En México las acciones de activistas de poblaciones clave como personas trans, trabajadoras sexuales y jóvenes, deben fortalecerse y continuar trabajando por alinear sus agendas con las agendas internacionales. Para ello, es de gran relevancia que los grupos puedan centrar sus acciones en la incidencia política y mejorar su participación. El rol del gobierno radica en contribuir a crear los ambientes y facilitar espacios de trabajo de los grupos comunitarios.

Un tópico relevante y no menos importante fue el del financiamiento a la respuesta a la infección por el VIH, por lo que existen varias discusiones globales en torno a la disminución de recursos financieros por parte de los donantes, principalmente en regiones con países con ingresos medios y medios altos. Pese a que México es un país de ingresos medios altos que desde hace años no es elegible para ciertos mecanismos de financiamiento internacional, existen diversas formas de preparar la salida de grandes financiadores como el propio Fondo Mundial, PEPFAR y otros. Si bien, nuestro país tiene una política de financiación pública de acciones de sociedad civil, principalmente centrada en acciones de prevención; es importante comprender los contextos de otros países de la región que están analizando cómo contratar servicios de sociedad civil con recursos públicos, no sólo para programas de prevención.
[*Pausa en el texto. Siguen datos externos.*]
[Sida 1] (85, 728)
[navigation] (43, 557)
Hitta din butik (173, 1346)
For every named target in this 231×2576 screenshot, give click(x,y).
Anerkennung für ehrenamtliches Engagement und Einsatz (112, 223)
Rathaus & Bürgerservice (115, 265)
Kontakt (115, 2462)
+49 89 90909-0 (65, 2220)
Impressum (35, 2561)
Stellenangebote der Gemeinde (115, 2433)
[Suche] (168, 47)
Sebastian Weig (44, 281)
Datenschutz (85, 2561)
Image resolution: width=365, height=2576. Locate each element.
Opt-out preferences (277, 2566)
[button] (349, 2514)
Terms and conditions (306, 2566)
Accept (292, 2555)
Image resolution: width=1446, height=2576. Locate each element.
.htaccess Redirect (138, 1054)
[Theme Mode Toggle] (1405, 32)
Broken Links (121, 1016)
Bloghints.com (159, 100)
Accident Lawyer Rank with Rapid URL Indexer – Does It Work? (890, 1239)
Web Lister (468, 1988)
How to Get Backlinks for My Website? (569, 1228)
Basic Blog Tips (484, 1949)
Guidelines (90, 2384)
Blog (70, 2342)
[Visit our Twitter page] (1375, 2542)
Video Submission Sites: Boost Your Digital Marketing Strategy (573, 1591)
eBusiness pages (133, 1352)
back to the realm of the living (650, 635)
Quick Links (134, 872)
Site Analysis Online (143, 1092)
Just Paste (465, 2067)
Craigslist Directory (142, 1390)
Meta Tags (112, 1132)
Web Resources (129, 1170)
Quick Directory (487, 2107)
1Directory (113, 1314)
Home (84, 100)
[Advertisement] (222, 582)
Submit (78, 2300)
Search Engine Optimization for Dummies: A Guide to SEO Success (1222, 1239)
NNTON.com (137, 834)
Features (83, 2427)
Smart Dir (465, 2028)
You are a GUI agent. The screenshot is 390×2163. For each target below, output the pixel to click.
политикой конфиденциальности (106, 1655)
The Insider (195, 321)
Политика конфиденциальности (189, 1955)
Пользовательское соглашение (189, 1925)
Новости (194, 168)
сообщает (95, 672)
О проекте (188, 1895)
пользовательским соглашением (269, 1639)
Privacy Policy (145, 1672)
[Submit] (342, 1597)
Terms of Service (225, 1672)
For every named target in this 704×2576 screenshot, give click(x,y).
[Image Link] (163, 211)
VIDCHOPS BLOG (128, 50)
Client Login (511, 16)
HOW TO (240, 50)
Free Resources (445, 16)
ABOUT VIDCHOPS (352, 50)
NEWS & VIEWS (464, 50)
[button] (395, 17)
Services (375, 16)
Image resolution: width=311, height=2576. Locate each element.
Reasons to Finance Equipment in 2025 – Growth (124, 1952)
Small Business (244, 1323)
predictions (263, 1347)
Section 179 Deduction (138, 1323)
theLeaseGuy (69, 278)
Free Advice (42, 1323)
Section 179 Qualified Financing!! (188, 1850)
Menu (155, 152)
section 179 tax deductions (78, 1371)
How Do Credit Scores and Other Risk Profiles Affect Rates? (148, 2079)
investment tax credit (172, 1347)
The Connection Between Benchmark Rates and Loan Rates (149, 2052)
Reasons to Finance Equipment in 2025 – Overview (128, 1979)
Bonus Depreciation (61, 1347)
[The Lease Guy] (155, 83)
Existen muchas discusiones de las que México puede aprender y compartir sobre sus experiencias.

El gobierno de México se comprometió a redoblar esfuerzos en materia de prevención hacia el 2020.

México en el futuro inmediato

El cambio de gobierno implica una oportunidad para apuntalar la respuesta y fortalecerla; si bien es posible reconocer logros en materia de políticas públicas de VIH, aún quedan grandes desafíos. Una vez que las autoridades comiencen a trabajar, es necesario establecer procesos de consulta con las organizaciones de la sociedad civil y otros actores clave a nivel nacional, para orientar una nueva política de VIH. Es necesario garantizar la continuidad de lo que ha funcionado correctamente, pero también es necesario identificar los vacíos y las debilidades que requieren ser modificadas y atendidas de manera diferente. La nueva administración, por tanto, deberá generar estos espacios y comenzar con analizar la situación y la respuesta, para continuar con un plan sexenal en materia de VIH, que sea incluyente y promueva la participación de una amplia gama de sectores y actores.

Además de las acciones gubernamentales, se requiere la participación de la sociedad civil a través de la construcción y propuesta de una agenda para el próximo gobierno. Es necesario y urgente el fortalecimiento del Centro Nacional para la Prevención y Control del VIH y el sida (CENSIDA), tanto en el ámbito administrativo, presupuestal, en capacidades técnicas, investigación, como en su alcance y cobertura. Es particularmente importante que el CENSIDA tenga una dirección específica de reducción de daños que coordine las acciones de prevención, atención y tratamiento para la población de personas que usan drogas.

México es uno de los países que es parte de la Global Prevention Coalition (GPC) con lo que el gobierno se comprometió a redoblar esfuerzos en materia de prevención hacia el 2020. Para lograr las metas ambiciosas de la GPC se necesitará que el próximo gobierno aumente la inversión en prevención, principalmente en acciones estratégicas y basadas en evidencia hacia poblaciones clave. Finalmente, el CENSIDA y la Secretaría de Salud, necesitan reforzar la rectoría con otras instituciones del Sector Salud y el nivel estatal para que se acorten las grandes brechas que existen entre entidades actualmente.